La dependencia energética de Libia y el consiguiente cortejo a su dictador tiene su principal exponente en Italia, la antigua potencia colonial, que, no por casualidad, es el país de la UE que más teme ahora la llegada de una avalancha de refugiados libios. Gadafi y Silvio Berlusconi ya mantenían una cordial relación antes de que en 2008 firmaran un sustancioso tratado de asociación y cooperación. En teoría, la rúbrica sirvió para cerrar las viejas heridas de la colonización, pero, en la práctica, significó mucho más: acuerdos militares, cierre de la costa libia a la inmigración ilegal, participación de Trípoli en empresas italianas y, sobre todo, negocios bilaterales por valor de más de 30.000 millones de euros anuales en sectores como los del petróleo, el gas, las infraestructuras, la construcción y el motor.

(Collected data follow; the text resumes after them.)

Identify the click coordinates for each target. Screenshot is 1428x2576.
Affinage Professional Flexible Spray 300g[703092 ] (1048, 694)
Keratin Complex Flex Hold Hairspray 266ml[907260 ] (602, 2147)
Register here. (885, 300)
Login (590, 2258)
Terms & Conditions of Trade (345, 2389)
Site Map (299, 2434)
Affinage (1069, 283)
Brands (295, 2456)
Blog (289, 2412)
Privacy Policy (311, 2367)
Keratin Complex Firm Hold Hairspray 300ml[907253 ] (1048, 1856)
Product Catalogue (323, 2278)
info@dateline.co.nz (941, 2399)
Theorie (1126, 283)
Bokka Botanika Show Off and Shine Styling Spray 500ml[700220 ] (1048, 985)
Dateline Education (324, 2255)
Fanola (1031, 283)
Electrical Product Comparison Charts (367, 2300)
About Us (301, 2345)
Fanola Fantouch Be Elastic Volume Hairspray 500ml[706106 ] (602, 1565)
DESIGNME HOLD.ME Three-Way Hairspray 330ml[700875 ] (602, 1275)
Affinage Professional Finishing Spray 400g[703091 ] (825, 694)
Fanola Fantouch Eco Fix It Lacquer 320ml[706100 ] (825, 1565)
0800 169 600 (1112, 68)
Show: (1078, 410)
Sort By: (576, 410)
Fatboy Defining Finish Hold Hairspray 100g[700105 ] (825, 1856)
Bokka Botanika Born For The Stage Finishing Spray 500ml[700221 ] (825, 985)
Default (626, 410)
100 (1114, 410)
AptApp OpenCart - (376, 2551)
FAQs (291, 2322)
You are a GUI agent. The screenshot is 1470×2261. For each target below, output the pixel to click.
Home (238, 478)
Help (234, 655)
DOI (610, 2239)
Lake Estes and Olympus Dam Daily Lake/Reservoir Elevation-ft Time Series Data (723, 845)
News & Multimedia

Por todo ello, Berlusconi fue elegido esta semana por sus socios de la UE para hacer una llamada a Gadafi y pedirle que cesara su brutal campaña de represión. «Il Cavaliere» telefoneó el martes al coronel y «quedó impresionado por la violencia verbal» de su interlocutor, que le acusó de estar proporcionando armas a los rebeldes. Entonces, el primer ministro italiano, que tantos chistes machistas habrá compartido con el líder libio bajo la jaima, recapacitó y advirtió a sus colaboradores: «Debemos tener cuidado con Gadafi, es un loco».